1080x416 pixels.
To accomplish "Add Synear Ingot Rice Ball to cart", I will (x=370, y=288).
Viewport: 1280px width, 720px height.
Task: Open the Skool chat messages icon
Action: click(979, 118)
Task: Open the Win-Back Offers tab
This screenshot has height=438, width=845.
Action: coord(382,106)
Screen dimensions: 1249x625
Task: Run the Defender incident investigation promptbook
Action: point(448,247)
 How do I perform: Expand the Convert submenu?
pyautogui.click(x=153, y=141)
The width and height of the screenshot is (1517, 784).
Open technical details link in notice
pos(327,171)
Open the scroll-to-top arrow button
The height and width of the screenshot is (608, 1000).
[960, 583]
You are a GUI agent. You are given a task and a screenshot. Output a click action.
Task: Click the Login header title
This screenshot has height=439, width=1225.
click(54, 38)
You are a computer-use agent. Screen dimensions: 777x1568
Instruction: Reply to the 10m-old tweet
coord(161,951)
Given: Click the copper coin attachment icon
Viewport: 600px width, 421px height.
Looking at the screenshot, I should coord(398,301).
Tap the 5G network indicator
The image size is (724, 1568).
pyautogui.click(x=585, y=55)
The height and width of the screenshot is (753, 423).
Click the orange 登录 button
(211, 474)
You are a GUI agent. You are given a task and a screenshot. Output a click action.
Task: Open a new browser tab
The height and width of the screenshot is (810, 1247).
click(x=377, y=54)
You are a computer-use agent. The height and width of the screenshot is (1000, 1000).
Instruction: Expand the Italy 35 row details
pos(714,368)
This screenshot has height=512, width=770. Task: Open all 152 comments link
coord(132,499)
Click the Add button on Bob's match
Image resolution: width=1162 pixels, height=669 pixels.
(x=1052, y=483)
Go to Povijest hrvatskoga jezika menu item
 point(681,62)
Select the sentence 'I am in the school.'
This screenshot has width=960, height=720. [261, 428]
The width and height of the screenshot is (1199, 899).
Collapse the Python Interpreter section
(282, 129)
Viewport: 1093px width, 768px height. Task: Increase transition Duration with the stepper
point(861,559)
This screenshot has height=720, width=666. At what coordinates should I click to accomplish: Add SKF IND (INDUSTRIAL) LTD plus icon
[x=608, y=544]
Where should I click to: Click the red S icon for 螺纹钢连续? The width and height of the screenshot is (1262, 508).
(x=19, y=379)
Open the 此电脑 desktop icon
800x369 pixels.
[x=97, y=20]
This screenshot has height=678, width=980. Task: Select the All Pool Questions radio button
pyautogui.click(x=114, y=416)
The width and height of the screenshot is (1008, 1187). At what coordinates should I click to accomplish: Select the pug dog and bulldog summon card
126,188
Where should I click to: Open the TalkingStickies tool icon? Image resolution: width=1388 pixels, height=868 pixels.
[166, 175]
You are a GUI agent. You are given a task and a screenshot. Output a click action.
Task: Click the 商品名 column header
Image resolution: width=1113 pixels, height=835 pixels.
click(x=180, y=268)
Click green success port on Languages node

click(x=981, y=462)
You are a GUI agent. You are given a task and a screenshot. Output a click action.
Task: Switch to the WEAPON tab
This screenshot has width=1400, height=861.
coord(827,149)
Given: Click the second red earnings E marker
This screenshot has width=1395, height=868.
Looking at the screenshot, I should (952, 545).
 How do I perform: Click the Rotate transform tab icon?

> [YOUR ASSIGNMENT]
Every line of the data above should be copied exactly.

> [RESULT OF THE EXERCISE]
1080x416 pixels.
To accomplish "Add Synear Ingot Rice Ball to cart", I will (x=370, y=288).
Viewport: 1280px width, 720px height.
Task: Open the Skool chat messages icon
Action: click(979, 118)
Task: Open the Win-Back Offers tab
This screenshot has height=438, width=845.
Action: coord(382,106)
Screen dimensions: 1249x625
Task: Run the Defender incident investigation promptbook
Action: point(448,247)
 How do I perform: Expand the Convert submenu?
pyautogui.click(x=153, y=141)
The width and height of the screenshot is (1517, 784).
Open technical details link in notice
pos(327,171)
Open the scroll-to-top arrow button
The height and width of the screenshot is (608, 1000).
[960, 583]
You are a GUI agent. You are given a task and a screenshot. Output a click action.
Task: Click the Login header title
This screenshot has height=439, width=1225.
click(54, 38)
You are a computer-use agent. Screen dimensions: 777x1568
Instruction: Reply to the 10m-old tweet
coord(161,951)
Given: Click the copper coin attachment icon
Viewport: 600px width, 421px height.
Looking at the screenshot, I should coord(398,301).
Tap the 5G network indicator
The image size is (724, 1568).
pyautogui.click(x=585, y=55)
The height and width of the screenshot is (753, 423).
Click the orange 登录 button
(211, 474)
You are a GUI agent. You are given a task and a screenshot. Output a click action.
Task: Open a new browser tab
The height and width of the screenshot is (810, 1247).
click(x=377, y=54)
You are a computer-use agent. The height and width of the screenshot is (1000, 1000).
Instruction: Expand the Italy 35 row details
pos(714,368)
This screenshot has height=512, width=770. Task: Open all 152 comments link
coord(132,499)
Click the Add button on Bob's match
Image resolution: width=1162 pixels, height=669 pixels.
(x=1052, y=483)
Go to Povijest hrvatskoga jezika menu item
 point(681,62)
Select the sentence 'I am in the school.'
This screenshot has width=960, height=720. [261, 428]
The width and height of the screenshot is (1199, 899).
Collapse the Python Interpreter section
(282, 129)
Viewport: 1093px width, 768px height. Task: Increase transition Duration with the stepper
point(861,559)
This screenshot has height=720, width=666. At what coordinates should I click to accomplish: Add SKF IND (INDUSTRIAL) LTD plus icon
[x=608, y=544]
Where should I click to: Click the red S icon for 螺纹钢连续? The width and height of the screenshot is (1262, 508).
(x=19, y=379)
Open the 此电脑 desktop icon
800x369 pixels.
[x=97, y=20]
This screenshot has height=678, width=980. Task: Select the All Pool Questions radio button
pyautogui.click(x=114, y=416)
The width and height of the screenshot is (1008, 1187). At what coordinates should I click to accomplish: Select the pug dog and bulldog summon card
126,188
Where should I click to: Open the TalkingStickies tool icon? Image resolution: width=1388 pixels, height=868 pixels.
[166, 175]
You are a GUI agent. You are given a task and a screenshot. Output a click action.
Task: Click the 商品名 column header
Image resolution: width=1113 pixels, height=835 pixels.
click(x=180, y=268)
Click green success port on Languages node

click(x=981, y=462)
You are a GUI agent. You are given a task and a screenshot. Output a click action.
Task: Switch to the WEAPON tab
This screenshot has width=1400, height=861.
coord(827,149)
Given: Click the second red earnings E marker
This screenshot has width=1395, height=868.
Looking at the screenshot, I should (952, 545).
 How do I perform: Click the Rotate transform tab icon?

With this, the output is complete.